◆ **What you need to do**
Extend the reflection below on visiting an unfamiliar church and worshiping "correctly," starting right after its final sentence.

◆ **Text segment**
[BEGIN]

Moraine Hills State ParkWell, my brothers and sisters, let’s summarize. When you meet together, one will sing, another will teach, another will tell some special revelation God has given, one will speak in tongues, and another will interpret what is said. But everything that is done must strengthen all of you. [1 Corinthians 14:26 (NLT)]

If you’re like us, when you visit a new church, you tend to sit toward the back so you can view the rest of the congregation and see when people stand, sit or kneel. If communion is served, you probably anxiously look around to see how it is done in that church. After all, we  want to worship “correctly.”

[END]

◆ **Information shown**
[BEGIN]

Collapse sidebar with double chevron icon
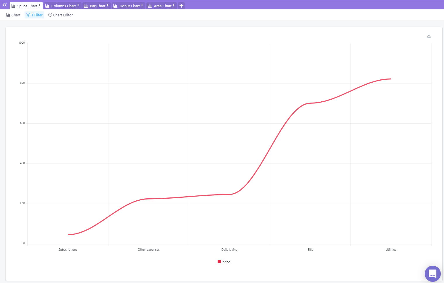 point(4,5)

[END]

◆ **Answer below**
While there often appears to be a certain way to worship in a particular parish or a specific denomination, there is no one right way for us in our personal worship of God. At a church we recently visited, a young woman spontaneously stepped into the aisle and did a beautiful dance during a rousing praise song. The dance was her worship gift to God (and a blessing for the rest of us). While I pray silently when the pastor offers a prayer, I often hear people around me quietly adding their own petitions during his prayers. Recently, while the rest of the congregation sat, a woman stood and clapped her hands in praise during one of the songs. Some people shout a loud “Amen!” or applaud during the sermon when they heartily agree with the pastor while others quietly nod their heads. At our northern church, one woman’s “Amen!” at the end of every prayer can be distinctly heard above the rest of the congregation. At our Florida church, some people kneel and pray at the altar rail following communion while others quietly return to their seats for prayer. Kneeling in prayer, making the sign of the cross, genuflecting before entering a pew, or raising our arms during a praise song are all ways various people worship but not the way all people do. Nevertheless, if those actions come from the heart, they all are the correct way!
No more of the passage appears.